BEGIN Text section

Treatment with angiotensin receptor blockers was associated with higher levels of brain AT4R only in participants without cognitive impairment
Angiotensin II, which is a bioactive product of angiotensinogen, acts mainly through two angiotensin receptor subtypes: AT1R and AT2R. Ang II can also be converted to angiotensin IV by glutamyl aminopeptidase A (AP-A) and alanyl aminopeptidase N (AP-N) [35]. Ang IV acts through AT4R. To elucidate the effects of ARB on brain angiotensin receptors, we measured protein levels of AT1R, AT2R, and AT4R and compared them between ARB treated and untreated groups. Our results (Fig. 1) show that in the not cognitively impaired group (without MCI or dementia), there is no significant difference in AT1R protein levels (median (IQR) 0.47 (0.63–0.19) vs. 0.46 (0.68–0.30), NCI vs. NCI + ARB, p = 0.243) (Fig. 1A). Similarly, no significant difference is observed in AT2R protein levels (median (IQR) 0.45 (1.08–0.26) vs. 0.39 (1.11–0.27), NCI vs. NCI + ARB, p = 0.848) with the ARB treatment (Fig. 1B). Nevertheless, ARB treatment was associated with higher AT4R protein levels in NCI participants (median (IQR), 0.17 (0.76–0.01) vs. 0.69 (0.96–0.23), NCI vs. NCI + ARB, p = 0.018) (Fig. 1C).

END Text section

* [Task statement]: Continue the passage on angiotensin receptor blockers and brain receptor levels, starting right after its final sentence.

BEGIN Data section

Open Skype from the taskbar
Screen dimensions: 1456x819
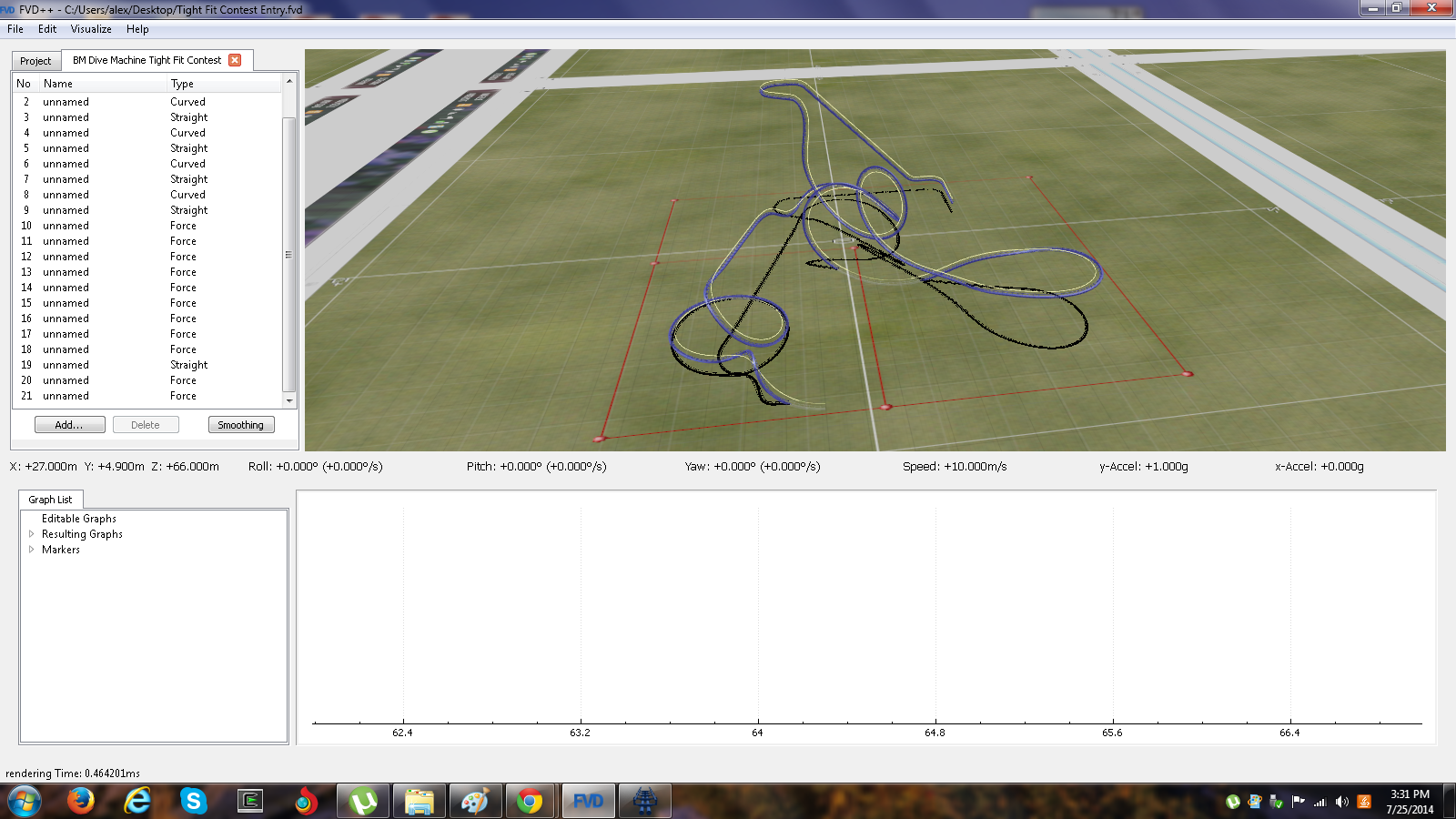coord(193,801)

END Data section
BEGIN Data section

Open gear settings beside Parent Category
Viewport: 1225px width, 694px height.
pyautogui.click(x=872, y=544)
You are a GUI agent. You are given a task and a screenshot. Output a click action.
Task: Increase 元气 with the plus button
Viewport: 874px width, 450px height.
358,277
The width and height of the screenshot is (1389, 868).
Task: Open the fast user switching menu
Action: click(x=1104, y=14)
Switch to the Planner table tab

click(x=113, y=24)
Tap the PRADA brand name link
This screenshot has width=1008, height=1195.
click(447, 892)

END Data section
BEGIN Data section

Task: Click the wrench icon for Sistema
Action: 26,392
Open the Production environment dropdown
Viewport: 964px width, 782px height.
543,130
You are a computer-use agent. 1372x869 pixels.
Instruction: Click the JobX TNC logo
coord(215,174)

END Data section

* [Answer area]:
In contrast, in the AD group, AT1R protein levels were significantly lower in ARB treatment group (0.59 (0.76–0.45) vs. 0.47 (0.63–0.21), AD vs. AD + ARB, p = 0.023) (Fig. 2A). However, there was no significant difference in either AT2R (0.46 (0.79–0.32) vs. 0.52 (0.67–0.34), AD vs. AD + ARB, p = 0.965) or AT4R protein levels (0.13 (0.51–0.03) vs. 0.06 (0.22–0.01), AD vs. AD + ARB, p = 0.117) (Fig. 2B and C). Representative western blot images were added as a supplementary file.
ARB treatment was associated with lower brain oxidative stress levels in the not cognitively impaired participants
Oxidative stress is highlighted as a primary theory of aging and plays a prominent role in cognitive decline in older individuals [36]. While AT1R is known for its detrimental pro-oxidative stress effects, AT2R and AT4R possess anti-inflammatory and anti-oxidative stress downstream signaling effects. The balance among angiotensin receptors is essential for homeostasis [5]. Levels of brain protein carbonyl (PC), a biomarker of oxidative stress, were quantified and compared between the groups.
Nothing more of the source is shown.